Palma le Jeune (c1548-1628), La Naissance de la Vierge

 

Le conservateur du musée des Beaux-Arts nous a appelés à l’aide en février 2022 sur suggestion du département des Peintures du Louvre pour un très grand tableau (3m 19 de haut) de Palma le Jeune (c1548-1628), La Naissance de la Vierge, une composition au dessin raffiné et élégant où sainte Anne est entourée de dix personnages sans compter les angelots. On reconnaît derrière elle son époux saint Joachim.

 

Palma le Jeune (Palma il Giovane), petit-neveu de Palma le Vieux, est né et mort à Venise, et y a fait toute sa carrière. Il a d’abord subi la forte influence du Titien avant d’élaborer son style propre qui s’inscrit dans le courant maniériste. Il a reçu de nombreuses commandes d’églises de Venise et de la région, d’où l’importance de la peinture religieuse dans son œuvre. Il a aussi participé à de grands chantiers publics, au Palais des Doges notamment.
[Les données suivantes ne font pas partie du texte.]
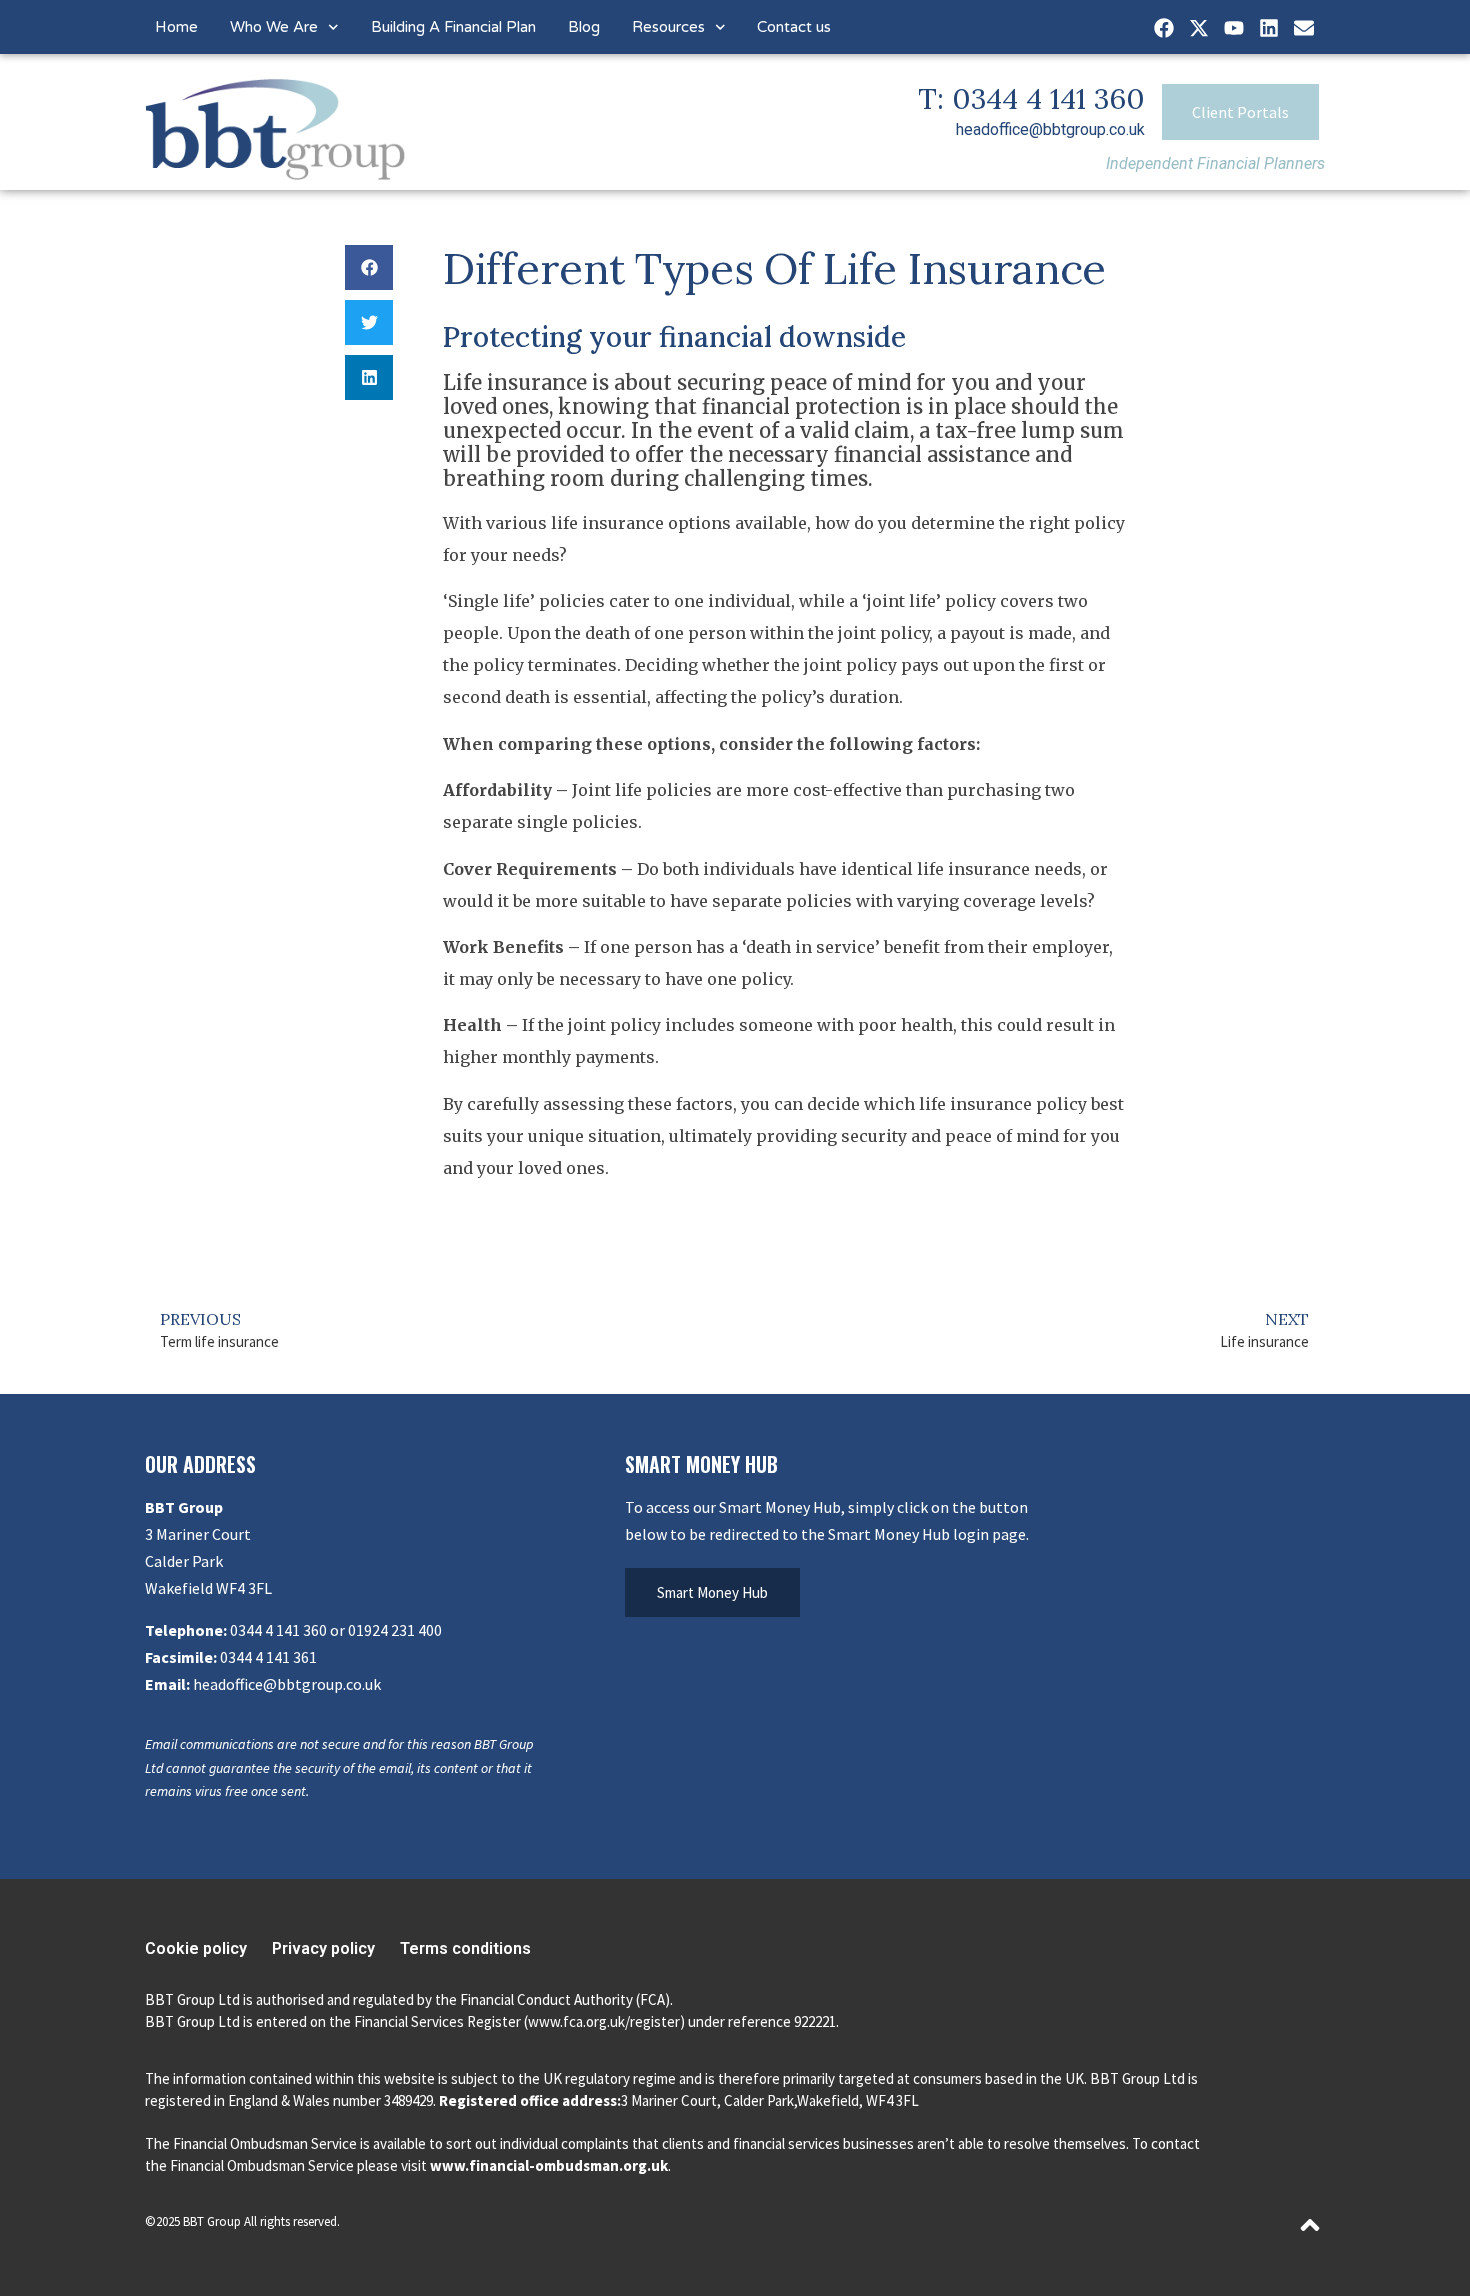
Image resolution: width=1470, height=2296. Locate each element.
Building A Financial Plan (453, 27)
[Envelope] (1304, 28)
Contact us (794, 27)
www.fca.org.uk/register (604, 2021)
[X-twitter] (1199, 28)
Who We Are (274, 27)
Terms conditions (465, 1948)
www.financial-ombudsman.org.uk (549, 2165)
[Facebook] (1164, 28)
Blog (584, 27)
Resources (668, 27)
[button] (369, 267)
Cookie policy (196, 1948)
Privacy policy (323, 1948)
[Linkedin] (1269, 28)
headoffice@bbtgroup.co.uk (1050, 129)
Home (176, 27)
Il y a travaillé aux côtés de ses aînés Véronèse et Tintoret ; comme son style est proche de celui de ce dernier, il est quelquefois difficile de l’en distinguer.

 

Les grands formats (plus de 2m 50 de haut) réalisés par lui sont rares à l’étranger. Outre celui d’Orléans, on en compte six : deux à l’Ermitage, un au musée Magnin (Dijon), au musée Fabre (Montpellier), au MBA de Lyon et au MFA de Boston. La notice de ce dernier explique bien le processus par lequel sont passées les églises pour se séparer de leurs tableaux : elles ont été fermées et déconsacrées, puis les collections dispersées. Il y a eu aussi des saisies révolutionnaires (le tableau du musée Fabre).

 

Les deux spécialistes de l’artiste, Stefania Mason et Maria Aresin, ont authentifié sans hésitation le tableau, dont la qualité tranche avec celle des très nombreuses œuvres généreusement attribuées à Palma le Jeune par les experts internationaux. Outre le dessin, la touche révèle toute la brillance et la souplesse du pinceau de l’artiste. D’après elles, il pourrait provenir de l’église Sant’Apollinare, un lieu de culte vénitien fermé au début du XIXe siècle, puis déconsacré. En effet, leur recensement des œuvres de Palma le Jeune sur le thème de la naissance de la Vierge mentionne au moins cinq tableaux, trois toujours en place dans des églises de Vénétie, un dans un musée américain à Greenville (Caroline du Sud) et le nôtre, dont on sait qu’il a été anciennement dans des collections hongroises, sans doute au temps de la Venise autrichienne. Reste à déterminer si c’est notre tableau ou celui de Greenville qui vient de l’église Sant’Apollinare.